- [TEXT FOR ANALYSIS]:
# # # # # # #

During a two-week visit to China in early February for the World Health Organization, Dr. Bruce Aylward saw how China rapidly suppressed the coronavirus outbreak that had engulfed Wuhan, and was threatening the rest of the country.
Do we know what this virus’s lethality is? We hear some estimates that it’s close to the 1918 Spanish flu, which killed 2.5 percent of its victims, and others that it’s a little worse than the seasonal flu, which kills only 0.1 percent. How many cases are missed affects that.
There’s this big panic in the West over asymptomatic cases. Many people are asymptomatic when tested, but develop symptoms within a day or two. In Guangdong, they went back and retested 320,000 samples originally taken for influenza surveillance and other screening. Less than 0.5 percent came up positive, which is about the same number as the 1,500 known Covid cases in the province. There is no evidence that we’re seeing only the tip of a grand iceberg, with nine-tenths of it made up of hidden zombies shedding virus. What we’re seeing is a pyramid: most of it is above-ground. Once we can test antibodies in a bunch of people, maybe I’ll be saying, “Guess what? Those data didn’t tell us the story.” But the data we have now don’t support it.

# # # # # # #

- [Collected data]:
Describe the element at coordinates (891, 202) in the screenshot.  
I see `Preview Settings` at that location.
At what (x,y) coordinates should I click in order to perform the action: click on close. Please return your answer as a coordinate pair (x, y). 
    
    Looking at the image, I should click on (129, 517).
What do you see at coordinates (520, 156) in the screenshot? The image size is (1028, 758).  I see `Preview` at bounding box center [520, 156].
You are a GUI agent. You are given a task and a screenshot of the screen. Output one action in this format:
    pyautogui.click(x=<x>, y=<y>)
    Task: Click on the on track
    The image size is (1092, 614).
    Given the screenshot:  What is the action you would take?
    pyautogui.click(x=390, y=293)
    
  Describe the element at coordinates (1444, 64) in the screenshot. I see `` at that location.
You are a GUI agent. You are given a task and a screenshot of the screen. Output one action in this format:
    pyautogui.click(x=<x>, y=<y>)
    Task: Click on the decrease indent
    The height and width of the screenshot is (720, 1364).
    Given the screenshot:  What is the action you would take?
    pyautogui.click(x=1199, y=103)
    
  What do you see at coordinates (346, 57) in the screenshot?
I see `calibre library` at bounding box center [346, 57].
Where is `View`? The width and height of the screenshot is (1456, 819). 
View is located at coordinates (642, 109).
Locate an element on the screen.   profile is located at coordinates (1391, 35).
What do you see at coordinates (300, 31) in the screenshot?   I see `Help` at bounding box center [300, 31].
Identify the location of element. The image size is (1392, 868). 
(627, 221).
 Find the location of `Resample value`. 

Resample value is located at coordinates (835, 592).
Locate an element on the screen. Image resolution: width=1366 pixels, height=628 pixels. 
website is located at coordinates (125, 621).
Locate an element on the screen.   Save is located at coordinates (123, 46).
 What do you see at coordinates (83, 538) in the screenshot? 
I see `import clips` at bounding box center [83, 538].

# # # # # # #

- [WORK TASK 1]:
Answer the following about the text on the coronavirus outbreak in China:
(a) How long was Dr. Bruce Aylward's visit to China, and for which organization?
(b) What share of its victims did the 1918 Spanish flu kill?
(c) How many samples were retested in Guangdong?
- [WORK TASK 2]:
Continue the text on the coronavirus outbreak in China, beginning right after its last sentence.

- [EXERCISE OUTPUT 1]:
(a) Two weeks, for the World Health Organization.
(b) 2.5 percent.
(c) 320,000.

- [EXERCISE OUTPUT 2]:
That’s good, if there’s little asymptomatic transmission. But it’s bad in that it implies that the death rates we’ve seen — from 0.7 percent in parts of China to 5.8 percent in Wuhan — are correct, right?
I’ve heard it said that “the mortality rate is not so bad because there are actually way more mild cases.” Sorry — the same number of people that were dying, still die. The real case fatality rate is probably what it is outside Hubei Province, somewhere between 1 and 2 percent.